▸ **Task brief**
Convert these records into a numbered list, skipping blank lines. Leave the pictures out of the answer.

(Stored data)
BEGIN

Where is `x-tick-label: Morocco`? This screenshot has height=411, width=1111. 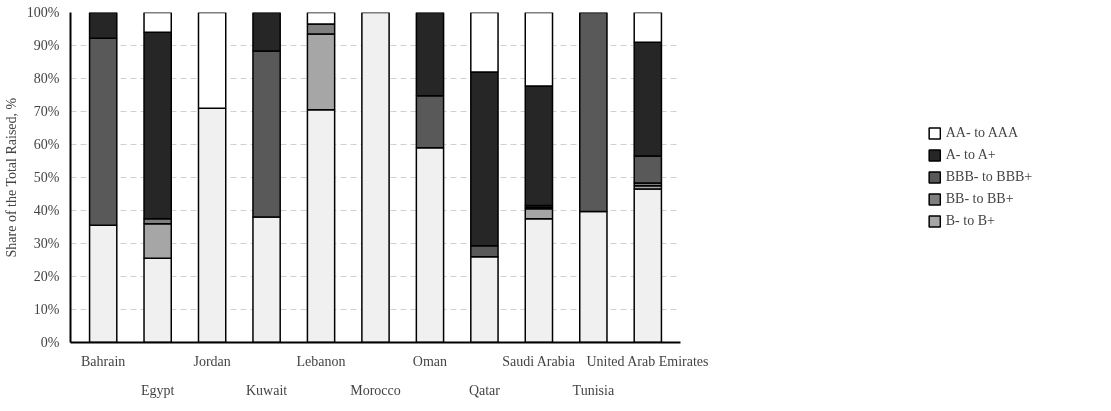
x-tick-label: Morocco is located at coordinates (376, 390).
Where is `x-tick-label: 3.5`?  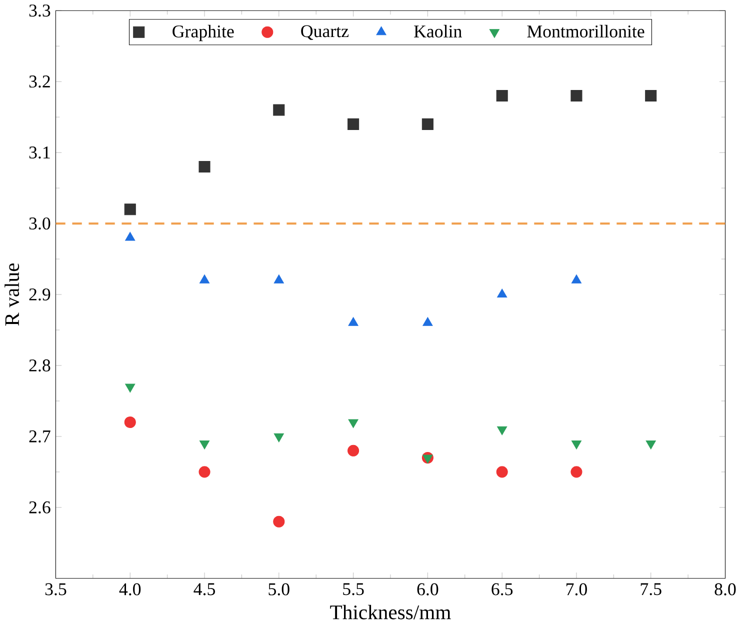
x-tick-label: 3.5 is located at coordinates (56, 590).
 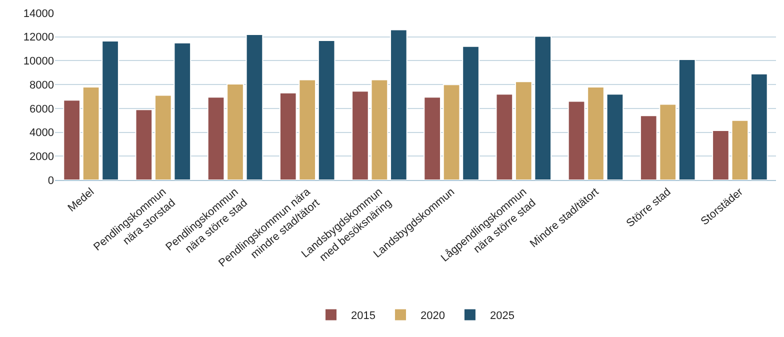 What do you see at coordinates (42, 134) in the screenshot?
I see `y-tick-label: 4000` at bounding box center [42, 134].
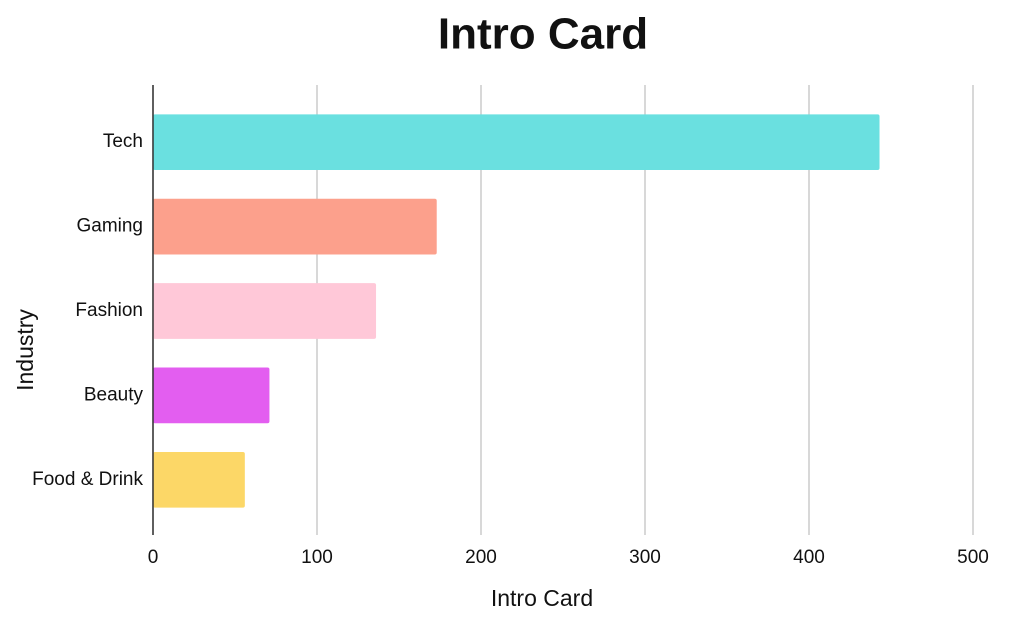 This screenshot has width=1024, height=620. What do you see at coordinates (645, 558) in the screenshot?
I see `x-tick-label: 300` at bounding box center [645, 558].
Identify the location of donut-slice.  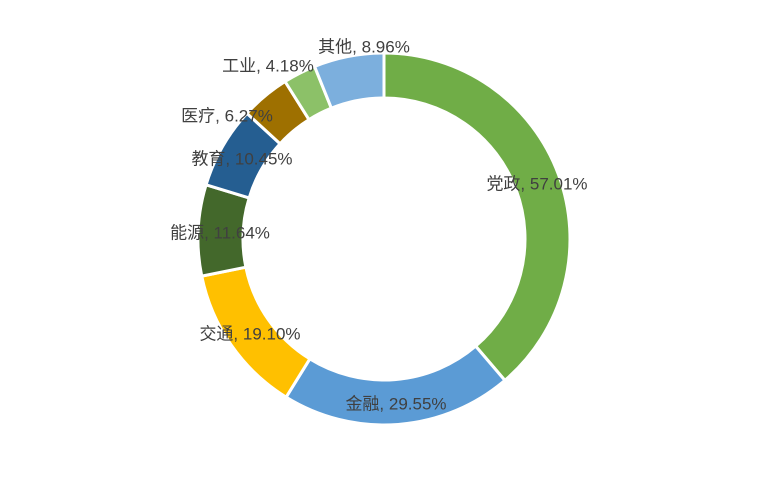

END

▸ **Finished exercise**
1. Where is `x-tick-label: Morocco`? This screenshot has height=411, width=1111. 
2. x-tick-label: Morocco is located at coordinates (376, 390).
3. Where is `x-tick-label: 3.5`?  
4. x-tick-label: 3.5 is located at coordinates (56, 590).
5.   What do you see at coordinates (42, 134) in the screenshot?
6. I see `y-tick-label: 4000` at bounding box center [42, 134].
7.  This screenshot has width=1024, height=620. What do you see at coordinates (645, 558) in the screenshot?
8. I see `x-tick-label: 300` at bounding box center [645, 558].
9. Identify the location of donut-slice.  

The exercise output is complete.